- [Task statement]
Only an exact copy of the entries will serve as the answer.

- [Task inputs]
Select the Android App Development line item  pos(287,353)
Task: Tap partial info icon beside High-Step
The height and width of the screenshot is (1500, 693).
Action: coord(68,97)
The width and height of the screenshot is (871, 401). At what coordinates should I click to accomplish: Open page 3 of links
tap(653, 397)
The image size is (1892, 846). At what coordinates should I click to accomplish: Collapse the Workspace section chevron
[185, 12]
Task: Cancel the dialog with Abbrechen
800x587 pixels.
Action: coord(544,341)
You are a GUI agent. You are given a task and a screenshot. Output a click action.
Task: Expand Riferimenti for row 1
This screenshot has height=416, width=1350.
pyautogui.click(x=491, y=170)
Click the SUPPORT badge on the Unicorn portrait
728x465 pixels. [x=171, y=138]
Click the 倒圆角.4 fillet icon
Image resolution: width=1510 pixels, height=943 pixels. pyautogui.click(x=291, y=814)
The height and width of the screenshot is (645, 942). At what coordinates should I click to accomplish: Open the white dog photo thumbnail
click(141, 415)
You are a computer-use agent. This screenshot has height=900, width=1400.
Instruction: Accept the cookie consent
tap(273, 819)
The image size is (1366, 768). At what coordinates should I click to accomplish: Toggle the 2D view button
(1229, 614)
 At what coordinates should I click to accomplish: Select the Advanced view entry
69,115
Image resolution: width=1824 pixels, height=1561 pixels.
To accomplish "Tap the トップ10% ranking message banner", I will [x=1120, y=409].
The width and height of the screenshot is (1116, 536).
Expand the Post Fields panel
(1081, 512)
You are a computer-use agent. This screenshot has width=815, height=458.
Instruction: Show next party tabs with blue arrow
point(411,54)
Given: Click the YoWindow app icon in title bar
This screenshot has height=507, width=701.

- [The answer]
Select the Android App Development line item  pos(287,353)
Task: Tap partial info icon beside High-Step
The height and width of the screenshot is (1500, 693).
Action: coord(68,97)
The width and height of the screenshot is (871, 401). At what coordinates should I click to accomplish: Open page 3 of links
tap(653, 397)
The image size is (1892, 846). At what coordinates should I click to accomplish: Collapse the Workspace section chevron
[185, 12]
Task: Cancel the dialog with Abbrechen
800x587 pixels.
Action: coord(544,341)
You are a GUI agent. You are given a task and a screenshot. Output a click action.
Task: Expand Riferimenti for row 1
This screenshot has height=416, width=1350.
pyautogui.click(x=491, y=170)
Click the SUPPORT badge on the Unicorn portrait
728x465 pixels. [x=171, y=138]
Click the 倒圆角.4 fillet icon
Image resolution: width=1510 pixels, height=943 pixels. pyautogui.click(x=291, y=814)
The height and width of the screenshot is (645, 942). At what coordinates should I click to accomplish: Open the white dog photo thumbnail
click(141, 415)
You are a computer-use agent. This screenshot has height=900, width=1400.
Instruction: Accept the cookie consent
tap(273, 819)
The image size is (1366, 768). At what coordinates should I click to accomplish: Toggle the 2D view button
(1229, 614)
 At what coordinates should I click to accomplish: Select the Advanced view entry
69,115
Image resolution: width=1824 pixels, height=1561 pixels.
To accomplish "Tap the トップ10% ranking message banner", I will [x=1120, y=409].
The width and height of the screenshot is (1116, 536).
Expand the Post Fields panel
(1081, 512)
You are a computer-use agent. This screenshot has width=815, height=458.
Instruction: Show next party tabs with blue arrow
point(411,54)
Given: Click the YoWindow app icon in title bar
This screenshot has height=507, width=701.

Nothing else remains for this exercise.